Il segnale elettrico di uscita dell’LVDT è la tensione CA differenziale tra i due avvolgimenti secondari, che varia con la posizione assiale del nucleo all’interno della bobina dell’LVDT. Di solito questa tensione di uscita AC viene convertita da circuiti elettronici adeguati in tensione DC di alto livello o corrente che è più conveniente da usare.

Perché usare un LVDT ?

Risoluzione infinita

Poiché un LVDT opera secondo i principi dell’accoppiamento elettromagnetico in un sistema totalmente analogico può misurare variazioni infinitesimamente piccole nella posizione del nucleo. Questa capacità di risoluzione infinita è limitata solo dal rumore in un condizionatore di segnale LVDT e dalla risoluzione del display di uscita. Questi stessi fattori conferiscono a un LVDT la sua eccezionale ripetibilità.

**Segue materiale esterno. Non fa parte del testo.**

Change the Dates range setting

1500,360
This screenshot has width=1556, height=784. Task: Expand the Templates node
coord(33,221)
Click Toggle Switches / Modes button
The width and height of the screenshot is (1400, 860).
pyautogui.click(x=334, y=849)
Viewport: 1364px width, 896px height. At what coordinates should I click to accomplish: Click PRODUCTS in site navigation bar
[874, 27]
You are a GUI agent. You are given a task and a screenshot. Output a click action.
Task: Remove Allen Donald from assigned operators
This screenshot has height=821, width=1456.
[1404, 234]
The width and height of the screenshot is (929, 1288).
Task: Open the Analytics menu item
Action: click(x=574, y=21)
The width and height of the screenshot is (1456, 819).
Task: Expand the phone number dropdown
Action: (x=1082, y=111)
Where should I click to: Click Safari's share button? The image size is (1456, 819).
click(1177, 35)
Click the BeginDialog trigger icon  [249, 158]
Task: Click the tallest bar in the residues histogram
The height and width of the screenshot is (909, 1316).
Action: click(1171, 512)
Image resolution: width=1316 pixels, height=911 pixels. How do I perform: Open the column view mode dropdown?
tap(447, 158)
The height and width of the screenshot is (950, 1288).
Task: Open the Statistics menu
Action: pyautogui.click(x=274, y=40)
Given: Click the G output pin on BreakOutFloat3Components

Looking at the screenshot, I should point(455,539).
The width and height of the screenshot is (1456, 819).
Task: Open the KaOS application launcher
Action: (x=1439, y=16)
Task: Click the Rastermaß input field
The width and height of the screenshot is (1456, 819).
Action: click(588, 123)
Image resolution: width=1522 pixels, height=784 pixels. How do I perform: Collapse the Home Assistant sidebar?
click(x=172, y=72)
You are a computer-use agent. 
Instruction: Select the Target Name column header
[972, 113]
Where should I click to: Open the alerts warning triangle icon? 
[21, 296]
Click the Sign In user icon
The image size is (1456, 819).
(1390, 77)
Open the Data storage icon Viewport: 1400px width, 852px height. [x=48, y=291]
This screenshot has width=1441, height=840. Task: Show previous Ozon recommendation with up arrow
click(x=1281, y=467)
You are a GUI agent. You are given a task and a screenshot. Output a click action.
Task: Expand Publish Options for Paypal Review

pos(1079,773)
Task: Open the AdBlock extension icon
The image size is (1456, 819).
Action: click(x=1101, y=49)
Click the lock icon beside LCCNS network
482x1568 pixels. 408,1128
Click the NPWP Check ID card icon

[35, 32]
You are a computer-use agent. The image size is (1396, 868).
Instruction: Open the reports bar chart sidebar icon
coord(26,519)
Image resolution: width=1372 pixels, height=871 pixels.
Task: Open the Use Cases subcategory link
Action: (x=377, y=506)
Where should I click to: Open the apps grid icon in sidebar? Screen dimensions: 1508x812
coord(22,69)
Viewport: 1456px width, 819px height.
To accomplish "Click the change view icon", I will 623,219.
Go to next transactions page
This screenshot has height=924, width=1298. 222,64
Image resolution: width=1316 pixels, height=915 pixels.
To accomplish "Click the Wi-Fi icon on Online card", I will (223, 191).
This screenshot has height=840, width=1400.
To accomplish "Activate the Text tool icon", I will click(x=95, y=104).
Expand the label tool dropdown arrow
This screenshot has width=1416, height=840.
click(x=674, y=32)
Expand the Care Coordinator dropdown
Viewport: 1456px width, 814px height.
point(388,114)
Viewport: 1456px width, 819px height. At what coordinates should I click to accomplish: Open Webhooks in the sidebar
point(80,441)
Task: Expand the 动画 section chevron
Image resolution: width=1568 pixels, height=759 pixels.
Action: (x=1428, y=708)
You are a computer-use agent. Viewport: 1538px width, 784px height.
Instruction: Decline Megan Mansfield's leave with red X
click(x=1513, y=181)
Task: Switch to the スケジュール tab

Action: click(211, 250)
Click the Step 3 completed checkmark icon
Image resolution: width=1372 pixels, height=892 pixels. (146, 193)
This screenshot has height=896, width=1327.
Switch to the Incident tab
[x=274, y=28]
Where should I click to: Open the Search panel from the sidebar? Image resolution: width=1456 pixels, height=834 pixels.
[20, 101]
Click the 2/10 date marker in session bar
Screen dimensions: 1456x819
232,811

Ripetibilità del punto zero

La posizione del punto di azzeramento centrale di un LVDT è estremamente stabile e ripetibile, anche nel suo ampio intervallo di temperatura operativa. Questo fa sì che un LVDT funzioni bene come sensore di posizione di rifermento nei sistemi di controllo ad anello chiuso e negli strumenti di bilanciamento servo ad alte prestazioni.


Risposta dinamica veloce

La particolare costruzione permette ad un LVDT di rispondere molto rapidamente ai cambiamenti di posizione del nucleo. La risposta dinamica di un sensore LVDT stesso è limitata solo dagli effetti inerziali della leggera massa del nucleo.


Uscita assoluta

Un LVDT è un dispositivo di uscita assoluta, in contrapposizione ad un dispositivo di uscita incrementale. Ciò significa che, in caso di interruzione dell’alimentazione, i dati di posizione inviati dall’LVDT non andranno persi. Quando il sistema di misura viene riavviato, il valore di uscita dell’LVDT sarà lo stesso di prima dell’interruzione dell’alimentazione elettrica.

Alcuni esempi di sensori LVDT

Il trasduttore di spostamento induttivo, noto anche come LVDT, è un dispositivo elettromagnetico usato per la misura di piccoli spostamenti. Il trasduttore LVDT presenta elevate precisioni e ripetibilità anche in condizioni di lavoro gravose ed in presenza di contaminanti.

I Trasduttori di posizione e spostamento sono robusti ed affidabili, assicurano una lunga vita operativa. Offrono campi di misura compresi tra 0,2 e 10 mm. Sono disponibili versioni economiche, miniaturizzate, pressurizzate, con tastatore a molla, con o senza elettronica incorporata.

Sono realizzabili anche sensori LVDT con campi di misura più grandi, forme costruttive personalizzate e campi di escursione termica più elevati.

Note costruttive di un sensore LVDT

Il trasduttore è realizzato mediante un tubo composto da tre avvolgimenti disposti con assi paralleli e con all’interno un nucleo cilindrico ferromagnetico mobile. L’avvolgimento centrale è detto primario e gli altri due secondari: quello primario è collegato ad un generatore di tensione AC, ai capi dei secondari invece si misura la tensione d’uscita.

Quando il nucleo è al centro, la tensione indotta sugli avvolgimenti secondari, essendo questi avvolti in senso discorde è uguale ma opposta, di modo che il segnale di tensione misurato sia praticamente nullo. Allo spostarsi del nucleo, invece, le mutue induttanze cambiano, e a seconda che si sposti a sinistra o a destra risulterà maggiore l’accoppiamento induttivo con il secondario rispettivamente di sinistra o destra. Di conseguenza il segnale in uscita varierà proporzionalmente allo spostamento del nucleo.

Amplificatori per sensori LVDT

Per tradurre il segnale di uscita del LVDT si usano i cosiddetti demodulatori discriminatori di fase. Questi sono dei dispositivi elettronici che permettono di estrarre il valore efficace della tensione che rappresenta lo spostamento, e interpretare da quale parte dello zero avviene lo spostamento. Il più noto di tutti utilizza un doppio ponte di Graetz che raddrizza il segnale alternato proveniente dagli avvolgimenti secondari e ne fa la somma algebrica. A seconda del segno della somma si è in grado di capire da quale parte dello zero è avvenuto lo spostamento.

L’LVDT è un trasduttore molto sensibile in grado di misurare spostamenti dell’ordine delle frazioni di micròmetro. A seconda della frequenza di alimentazione del primario e della massa del nucleo si hanno frequenze di taglio di alcune centinaia di hertz e quindi buone risposte dinamiche a spostamenti velocemente variabili nel tempo.